La morale de Bourdaloue est très précise, très particulière, non pas seulement dans les préceptes, mais dans les observations aussi et les analyses : il présente au pêcheur toutes les nuances, toutes les formes, il lui donne toutes les sources et causes, tous les effets et dépendances de son péché : il ne lui laisse rien ignorer de ce qu’il est, afin de faire éclater devant sa conscience combien il est éloigné d’être ce qu’il doit être. Dans l’analyse abstraite des vices, des passions, des multiples infirmités de notre nature, Bourdaloue est incomparable : plus pénétrant et plus original que La Bruyère, ses analyses substantielles et condensées ont abouti aux portraits ; cette forme de la littérature à la mode s’est trouvée tout naturellement adaptée au sermon de Bourdaloue. Ces portraits ne sont point abstraits précisément, mais purement moraux et psychiques, absolument dépourvus de couleur et d’éléments sensibles. Il ne s’agit pour le prédicateur que de marquer des formes d’âmes et de tracer les effets mécaniques des forces morales. Il pousse la précision à tel point, que parfois il a été, du moins on l’a dit, jusqu’à prendre un modèle individuel [1]. Ces personnalités sont un peu effacées pour nous, et il y a lieu de croire que la malignité des contemporains ajoutait aux intentions du prédicateur.
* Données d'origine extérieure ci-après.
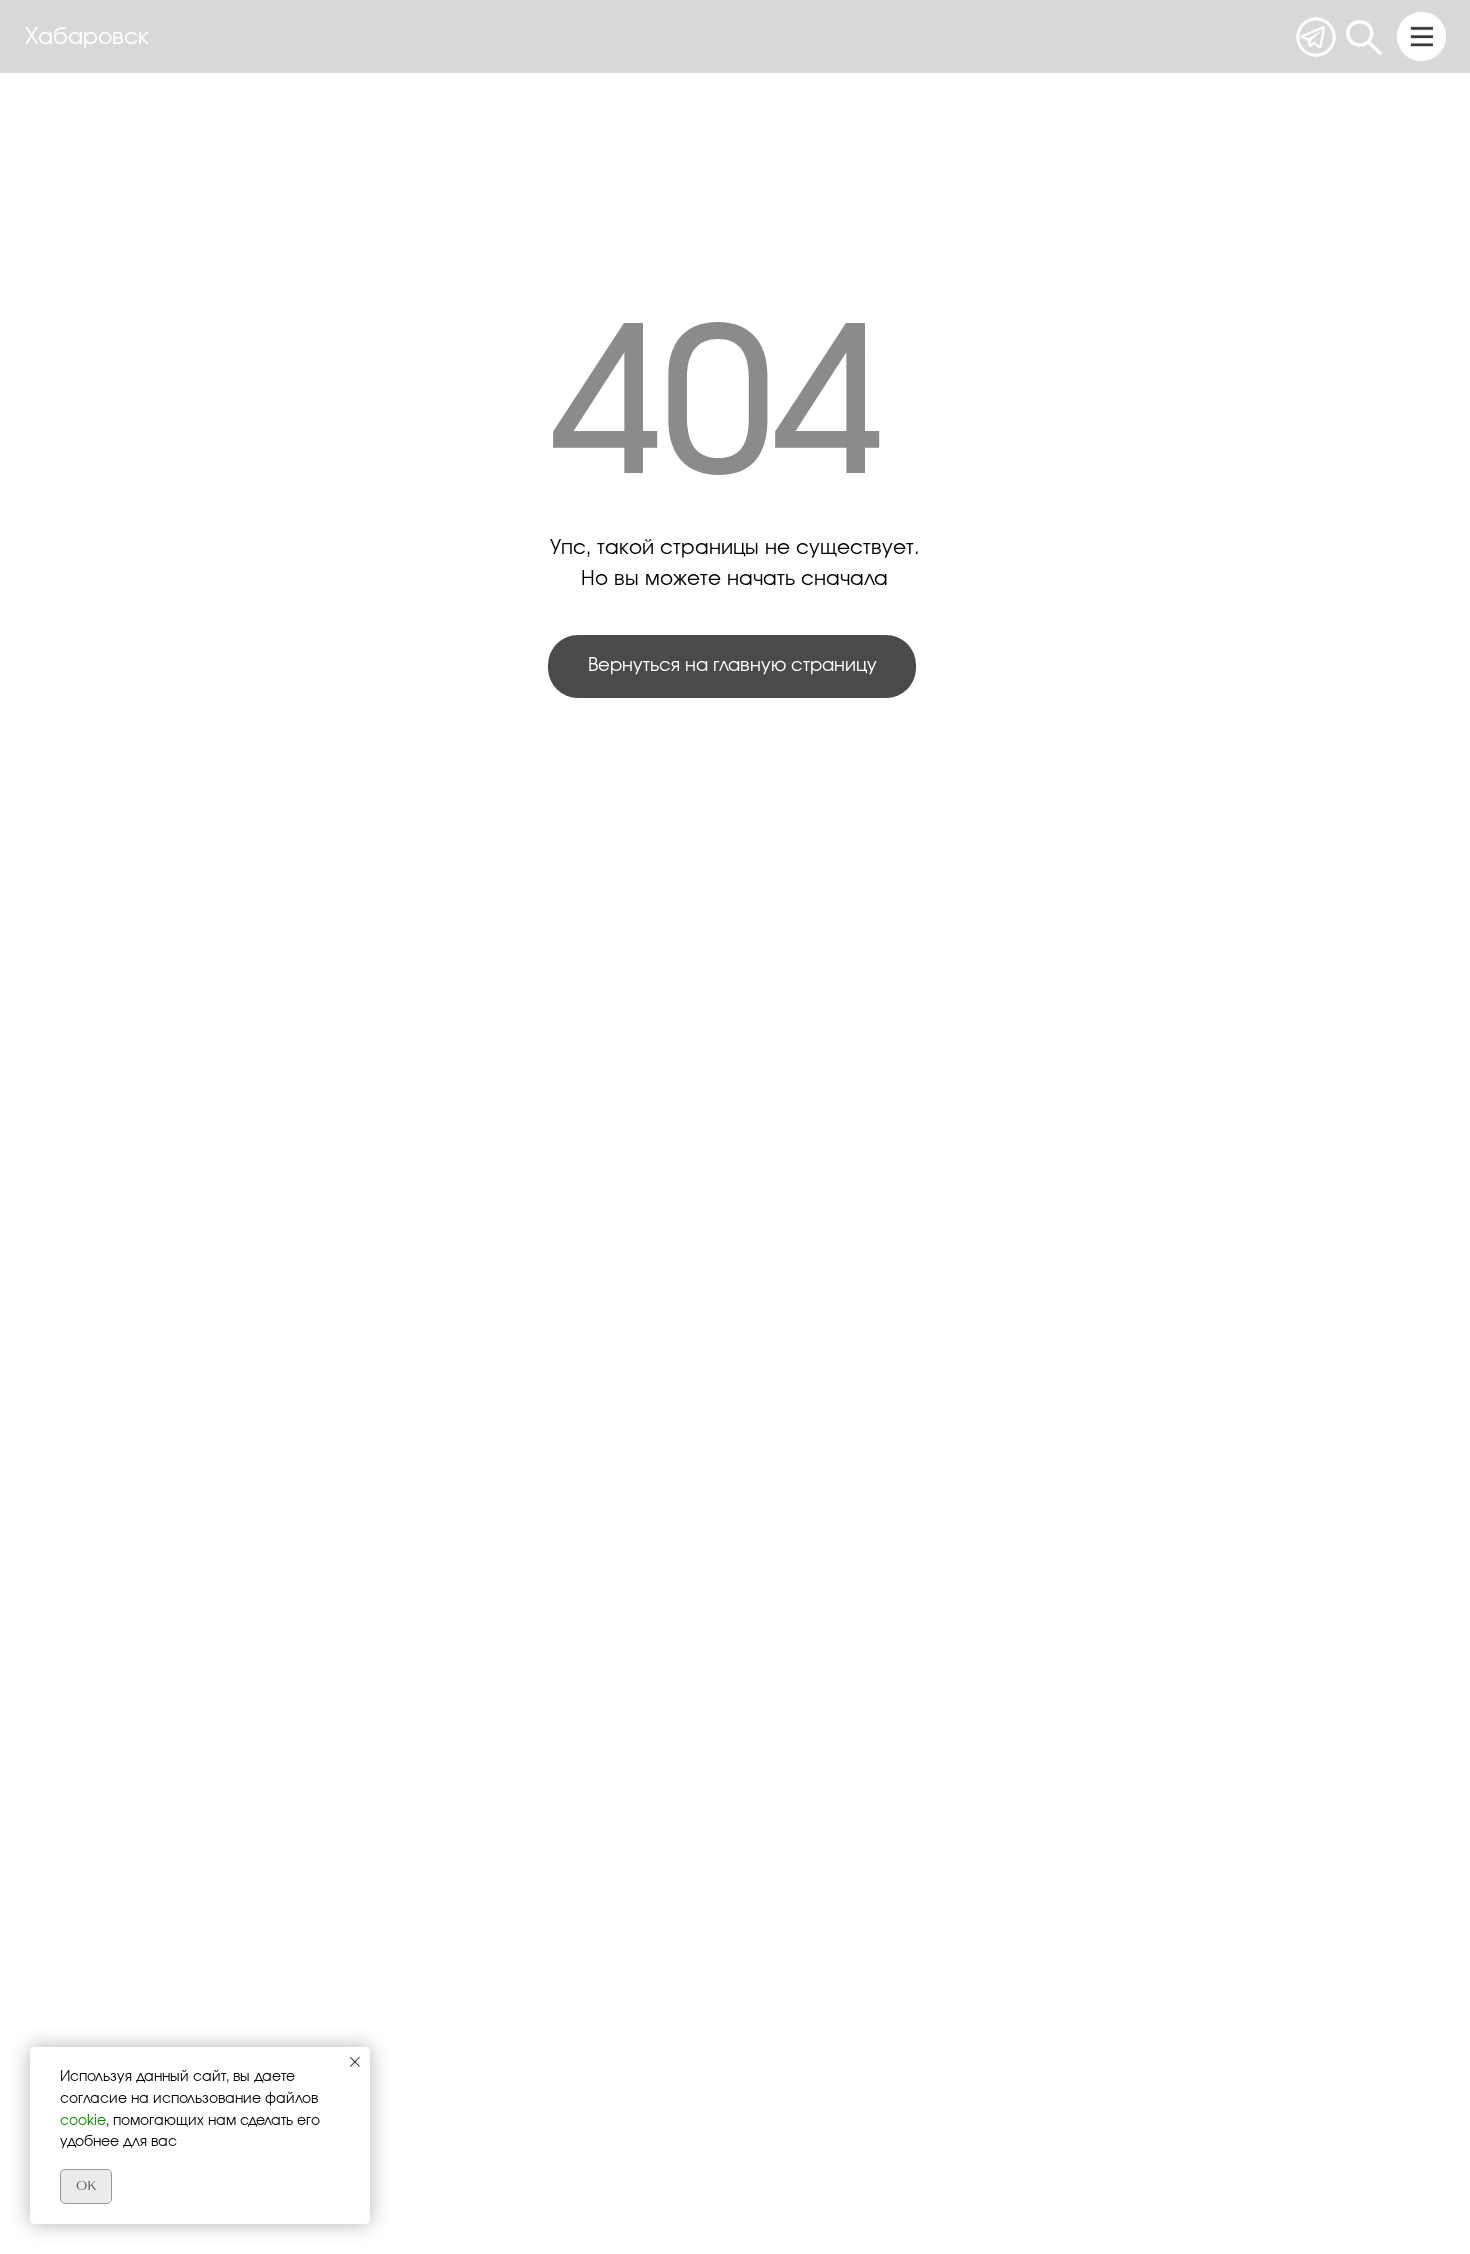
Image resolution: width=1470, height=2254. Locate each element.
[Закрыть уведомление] (355, 2062)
Cette éloquence tout intellectuelle, logique, immatérielle, ne donnait-elle donc rien à la sensibilité ? Il y a réellement de la chaleur dans Bourdaloue : une sincérité profonde, le désir et le plaisir de rendre la vérité sensible, la charité aspirant à l’utilité des âmes, dégagent insensiblement, à travers le tissu serré des raisonnements, une émotion de qualité très pure et très fine, qui va au cœur : émotion d’autant plus puissante qu’elle ne fait rien pour s’étaler.

[Il y a d’ailleurs quelque chose de Bourdaloue qui nous échappe : c’est son style, son accent. Le P. Griselle a prouvé que le vrai Bourdaloue avait une expression moins éteinte, moins incolore que celle qu’on trouve dans le texte établi par le P. Bretonneau. Les manuscrits des copistes qui prenaient des notes au pied de la chaire, nous rendent un Bourdaloue qu’on ne soupçonnait pas, dont la parole a des accents brusques, familiers, ou populaires une couleur forte et réaliste, que le P. Bretonneau. par scrupule de bon goût, a fait disparaître : il a décoloré Bourdaloue pour l’épurer.]


6. FLÉCHIER ET MASSILLON.


Autour de Bossuet et de Bourdaloue se groupent plusieurs orateurs distingués, mais qui sont loin de leur être comparables [2]. Un

  1. Le Sermon sur les fausses conversions a été appliqué à M. de Tréville.
  2. À consulter : l’abbé Hurel, les Orateurs sacrés à la cour de Louis XIV, 1872, 2 vol. in-8.